++++ Raw data ++++
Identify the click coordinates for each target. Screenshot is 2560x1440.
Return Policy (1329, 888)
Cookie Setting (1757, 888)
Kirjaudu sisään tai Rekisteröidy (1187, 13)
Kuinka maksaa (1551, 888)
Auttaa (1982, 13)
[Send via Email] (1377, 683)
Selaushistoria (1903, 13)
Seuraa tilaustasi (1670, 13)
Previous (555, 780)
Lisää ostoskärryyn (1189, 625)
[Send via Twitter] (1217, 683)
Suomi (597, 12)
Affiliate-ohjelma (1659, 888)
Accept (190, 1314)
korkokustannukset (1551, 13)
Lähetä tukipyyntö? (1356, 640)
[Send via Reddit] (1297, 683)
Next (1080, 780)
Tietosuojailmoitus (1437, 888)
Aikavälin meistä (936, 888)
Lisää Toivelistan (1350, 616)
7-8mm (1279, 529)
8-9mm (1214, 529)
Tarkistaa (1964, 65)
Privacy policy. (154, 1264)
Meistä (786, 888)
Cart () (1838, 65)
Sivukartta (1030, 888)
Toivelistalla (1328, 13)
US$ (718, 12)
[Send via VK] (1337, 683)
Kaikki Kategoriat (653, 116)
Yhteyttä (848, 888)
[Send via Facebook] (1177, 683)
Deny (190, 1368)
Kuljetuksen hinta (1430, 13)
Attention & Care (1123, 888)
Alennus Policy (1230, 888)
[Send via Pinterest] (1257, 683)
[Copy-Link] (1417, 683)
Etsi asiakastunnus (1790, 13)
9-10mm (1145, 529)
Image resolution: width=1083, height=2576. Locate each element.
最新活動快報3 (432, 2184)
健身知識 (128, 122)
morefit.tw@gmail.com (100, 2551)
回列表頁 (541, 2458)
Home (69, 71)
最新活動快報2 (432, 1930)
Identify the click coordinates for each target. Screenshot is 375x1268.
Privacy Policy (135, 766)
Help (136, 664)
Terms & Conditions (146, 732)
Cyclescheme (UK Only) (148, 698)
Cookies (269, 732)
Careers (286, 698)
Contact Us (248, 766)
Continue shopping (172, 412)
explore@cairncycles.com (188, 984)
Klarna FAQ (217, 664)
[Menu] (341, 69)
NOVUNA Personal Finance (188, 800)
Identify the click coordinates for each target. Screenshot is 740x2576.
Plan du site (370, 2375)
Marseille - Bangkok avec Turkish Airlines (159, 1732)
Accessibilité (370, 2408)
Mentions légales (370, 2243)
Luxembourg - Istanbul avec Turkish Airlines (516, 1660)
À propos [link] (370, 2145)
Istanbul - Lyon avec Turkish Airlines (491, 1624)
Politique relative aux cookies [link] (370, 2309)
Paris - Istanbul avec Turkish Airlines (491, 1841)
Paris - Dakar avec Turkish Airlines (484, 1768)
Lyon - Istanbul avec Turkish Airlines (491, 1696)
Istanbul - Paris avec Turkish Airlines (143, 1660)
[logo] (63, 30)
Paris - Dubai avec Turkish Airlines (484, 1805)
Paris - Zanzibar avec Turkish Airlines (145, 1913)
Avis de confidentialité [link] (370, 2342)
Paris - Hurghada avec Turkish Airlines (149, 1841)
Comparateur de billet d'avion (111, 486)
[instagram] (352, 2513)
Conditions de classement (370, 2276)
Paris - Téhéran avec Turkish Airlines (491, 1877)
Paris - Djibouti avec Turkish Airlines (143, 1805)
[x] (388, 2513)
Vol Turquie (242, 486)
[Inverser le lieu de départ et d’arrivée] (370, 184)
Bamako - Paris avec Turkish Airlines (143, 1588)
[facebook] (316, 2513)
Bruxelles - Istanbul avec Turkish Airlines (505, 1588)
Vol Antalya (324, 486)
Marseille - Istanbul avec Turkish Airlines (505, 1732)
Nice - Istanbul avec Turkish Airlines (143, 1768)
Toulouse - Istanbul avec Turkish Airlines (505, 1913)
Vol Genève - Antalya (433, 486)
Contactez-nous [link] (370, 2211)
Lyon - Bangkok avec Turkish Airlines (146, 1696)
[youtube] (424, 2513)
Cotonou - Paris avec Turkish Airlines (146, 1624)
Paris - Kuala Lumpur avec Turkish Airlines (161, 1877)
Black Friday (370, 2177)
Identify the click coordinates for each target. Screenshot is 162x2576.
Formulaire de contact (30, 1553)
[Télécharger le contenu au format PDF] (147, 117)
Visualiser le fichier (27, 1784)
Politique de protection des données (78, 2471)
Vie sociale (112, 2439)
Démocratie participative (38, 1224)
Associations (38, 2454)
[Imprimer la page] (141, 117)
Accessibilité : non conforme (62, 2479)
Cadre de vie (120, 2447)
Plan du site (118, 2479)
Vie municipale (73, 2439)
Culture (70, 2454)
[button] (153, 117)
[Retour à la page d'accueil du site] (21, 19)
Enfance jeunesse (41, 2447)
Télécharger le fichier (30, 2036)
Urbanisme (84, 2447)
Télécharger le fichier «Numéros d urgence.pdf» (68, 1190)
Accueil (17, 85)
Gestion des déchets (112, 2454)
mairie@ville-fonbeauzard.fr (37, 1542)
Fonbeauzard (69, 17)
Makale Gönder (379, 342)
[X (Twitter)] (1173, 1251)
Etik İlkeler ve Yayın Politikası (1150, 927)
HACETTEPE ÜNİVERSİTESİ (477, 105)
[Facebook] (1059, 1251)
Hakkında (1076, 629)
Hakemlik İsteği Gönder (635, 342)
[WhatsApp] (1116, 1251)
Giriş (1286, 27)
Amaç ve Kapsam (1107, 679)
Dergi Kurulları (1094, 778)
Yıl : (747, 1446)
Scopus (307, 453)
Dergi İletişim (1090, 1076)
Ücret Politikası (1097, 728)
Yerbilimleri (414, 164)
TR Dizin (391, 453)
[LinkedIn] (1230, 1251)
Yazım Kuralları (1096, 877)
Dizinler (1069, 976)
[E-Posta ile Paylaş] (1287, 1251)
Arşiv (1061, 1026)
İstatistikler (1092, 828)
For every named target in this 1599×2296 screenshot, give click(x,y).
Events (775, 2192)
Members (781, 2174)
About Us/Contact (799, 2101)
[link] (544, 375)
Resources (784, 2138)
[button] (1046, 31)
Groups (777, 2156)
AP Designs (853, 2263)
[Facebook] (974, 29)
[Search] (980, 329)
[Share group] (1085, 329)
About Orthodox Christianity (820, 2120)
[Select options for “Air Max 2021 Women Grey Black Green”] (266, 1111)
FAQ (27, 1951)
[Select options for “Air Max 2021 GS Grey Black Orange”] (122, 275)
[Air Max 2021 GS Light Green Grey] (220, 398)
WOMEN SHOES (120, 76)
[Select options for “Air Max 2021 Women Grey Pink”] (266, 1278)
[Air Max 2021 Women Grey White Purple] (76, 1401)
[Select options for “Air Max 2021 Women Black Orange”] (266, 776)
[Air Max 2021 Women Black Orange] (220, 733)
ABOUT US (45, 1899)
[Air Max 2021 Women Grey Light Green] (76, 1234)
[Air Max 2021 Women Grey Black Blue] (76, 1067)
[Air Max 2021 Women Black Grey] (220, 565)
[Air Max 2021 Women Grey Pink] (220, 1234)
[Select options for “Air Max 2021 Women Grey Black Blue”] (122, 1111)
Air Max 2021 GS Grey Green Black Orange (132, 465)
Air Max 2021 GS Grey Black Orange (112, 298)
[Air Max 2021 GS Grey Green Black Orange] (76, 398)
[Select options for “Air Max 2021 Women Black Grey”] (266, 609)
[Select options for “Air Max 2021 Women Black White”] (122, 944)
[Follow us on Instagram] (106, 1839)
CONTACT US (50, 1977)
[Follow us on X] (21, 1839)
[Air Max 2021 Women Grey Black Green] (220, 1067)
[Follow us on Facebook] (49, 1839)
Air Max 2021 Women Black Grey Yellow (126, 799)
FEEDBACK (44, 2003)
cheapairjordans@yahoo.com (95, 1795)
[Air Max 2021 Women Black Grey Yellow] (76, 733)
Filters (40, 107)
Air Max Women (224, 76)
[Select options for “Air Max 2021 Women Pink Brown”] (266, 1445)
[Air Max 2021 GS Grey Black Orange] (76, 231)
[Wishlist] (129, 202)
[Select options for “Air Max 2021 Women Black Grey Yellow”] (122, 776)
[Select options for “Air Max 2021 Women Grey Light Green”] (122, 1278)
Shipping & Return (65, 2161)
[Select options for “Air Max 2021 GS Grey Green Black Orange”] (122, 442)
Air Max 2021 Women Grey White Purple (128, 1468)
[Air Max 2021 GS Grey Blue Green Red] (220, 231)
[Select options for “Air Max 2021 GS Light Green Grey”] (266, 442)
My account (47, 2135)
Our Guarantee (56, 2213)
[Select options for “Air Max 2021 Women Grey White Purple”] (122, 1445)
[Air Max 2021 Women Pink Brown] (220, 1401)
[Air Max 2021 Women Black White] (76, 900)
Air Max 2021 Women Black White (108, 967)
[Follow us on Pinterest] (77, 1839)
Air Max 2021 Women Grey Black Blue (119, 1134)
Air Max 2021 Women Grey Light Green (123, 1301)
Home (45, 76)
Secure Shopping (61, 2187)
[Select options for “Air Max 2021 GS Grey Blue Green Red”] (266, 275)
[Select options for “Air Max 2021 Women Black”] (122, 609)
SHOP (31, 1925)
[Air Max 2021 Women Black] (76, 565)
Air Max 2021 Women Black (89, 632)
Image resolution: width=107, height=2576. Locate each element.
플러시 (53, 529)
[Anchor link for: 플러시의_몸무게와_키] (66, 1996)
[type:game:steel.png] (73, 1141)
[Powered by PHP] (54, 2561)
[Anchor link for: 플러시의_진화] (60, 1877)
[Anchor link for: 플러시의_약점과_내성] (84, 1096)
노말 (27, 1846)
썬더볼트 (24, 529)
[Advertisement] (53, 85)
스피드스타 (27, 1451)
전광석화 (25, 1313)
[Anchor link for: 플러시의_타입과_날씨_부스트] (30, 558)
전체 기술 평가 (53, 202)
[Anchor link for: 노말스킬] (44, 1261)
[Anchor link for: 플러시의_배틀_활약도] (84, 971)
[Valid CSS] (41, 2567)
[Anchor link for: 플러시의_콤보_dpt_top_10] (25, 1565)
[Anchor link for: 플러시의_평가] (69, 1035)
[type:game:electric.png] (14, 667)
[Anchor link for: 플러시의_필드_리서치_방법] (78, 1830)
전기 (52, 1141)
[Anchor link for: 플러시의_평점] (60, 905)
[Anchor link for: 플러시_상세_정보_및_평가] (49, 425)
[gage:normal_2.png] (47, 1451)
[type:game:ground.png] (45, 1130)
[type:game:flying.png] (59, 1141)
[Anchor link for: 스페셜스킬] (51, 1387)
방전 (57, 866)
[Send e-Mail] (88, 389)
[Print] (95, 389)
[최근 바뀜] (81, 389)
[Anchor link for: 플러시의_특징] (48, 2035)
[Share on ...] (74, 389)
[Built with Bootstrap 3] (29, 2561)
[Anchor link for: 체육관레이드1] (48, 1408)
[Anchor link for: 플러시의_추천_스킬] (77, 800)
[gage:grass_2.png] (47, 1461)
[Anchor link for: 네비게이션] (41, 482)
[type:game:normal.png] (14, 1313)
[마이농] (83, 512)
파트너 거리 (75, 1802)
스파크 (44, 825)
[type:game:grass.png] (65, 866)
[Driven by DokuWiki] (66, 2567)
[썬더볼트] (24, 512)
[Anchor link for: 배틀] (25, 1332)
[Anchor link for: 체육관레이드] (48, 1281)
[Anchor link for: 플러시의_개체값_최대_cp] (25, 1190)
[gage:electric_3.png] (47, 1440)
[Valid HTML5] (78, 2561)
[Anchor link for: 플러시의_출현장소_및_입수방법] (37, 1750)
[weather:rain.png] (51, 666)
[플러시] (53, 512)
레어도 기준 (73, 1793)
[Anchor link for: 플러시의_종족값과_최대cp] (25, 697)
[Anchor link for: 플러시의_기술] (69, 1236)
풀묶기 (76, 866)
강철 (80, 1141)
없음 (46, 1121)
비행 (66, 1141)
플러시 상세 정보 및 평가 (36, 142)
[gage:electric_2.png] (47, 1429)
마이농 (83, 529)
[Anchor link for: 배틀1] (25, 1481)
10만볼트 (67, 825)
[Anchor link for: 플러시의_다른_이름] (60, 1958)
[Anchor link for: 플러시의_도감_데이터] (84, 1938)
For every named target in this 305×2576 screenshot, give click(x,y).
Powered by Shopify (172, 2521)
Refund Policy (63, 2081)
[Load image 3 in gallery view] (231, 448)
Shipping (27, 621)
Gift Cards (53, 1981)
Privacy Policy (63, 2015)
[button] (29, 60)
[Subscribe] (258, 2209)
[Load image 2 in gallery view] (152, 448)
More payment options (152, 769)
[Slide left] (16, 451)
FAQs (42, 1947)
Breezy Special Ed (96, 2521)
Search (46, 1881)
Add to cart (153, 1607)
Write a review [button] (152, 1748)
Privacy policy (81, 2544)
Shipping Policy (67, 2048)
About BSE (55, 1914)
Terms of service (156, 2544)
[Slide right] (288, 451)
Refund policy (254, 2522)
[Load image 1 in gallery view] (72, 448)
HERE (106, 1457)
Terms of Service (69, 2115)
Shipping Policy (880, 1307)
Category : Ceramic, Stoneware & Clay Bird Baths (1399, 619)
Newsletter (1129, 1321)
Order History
++++
- [Activity] Above is a listing; print exactly its lines from the one with "morefit.tw@gmail.com (100, 2551)" through the one with "Paris - Istanbul", and no other lines.

- [Response to the exercise]
morefit.tw@gmail.com (100, 2551)
回列表頁 (541, 2458)
Home (69, 71)
最新活動快報2 (432, 1930)
Identify the click coordinates for each target. Screenshot is 375x1268.
Privacy Policy (135, 766)
Help (136, 664)
Terms & Conditions (146, 732)
Cyclescheme (UK Only) (148, 698)
Cookies (269, 732)
Careers (286, 698)
Contact Us (248, 766)
Continue shopping (172, 412)
explore@cairncycles.com (188, 984)
Klarna FAQ (217, 664)
[Menu] (341, 69)
NOVUNA Personal Finance (188, 800)
Identify the click coordinates for each target. Screenshot is 740x2576.
Plan du site (370, 2375)
Marseille - Bangkok avec Turkish Airlines (159, 1732)
Accessibilité (370, 2408)
Mentions légales (370, 2243)
Luxembourg - Istanbul avec Turkish Airlines (516, 1660)
À propos [link] (370, 2145)
Istanbul - Lyon avec Turkish Airlines (491, 1624)
Politique relative aux cookies [link] (370, 2309)
Paris - Istanbul avec Turkish Airlines (491, 1841)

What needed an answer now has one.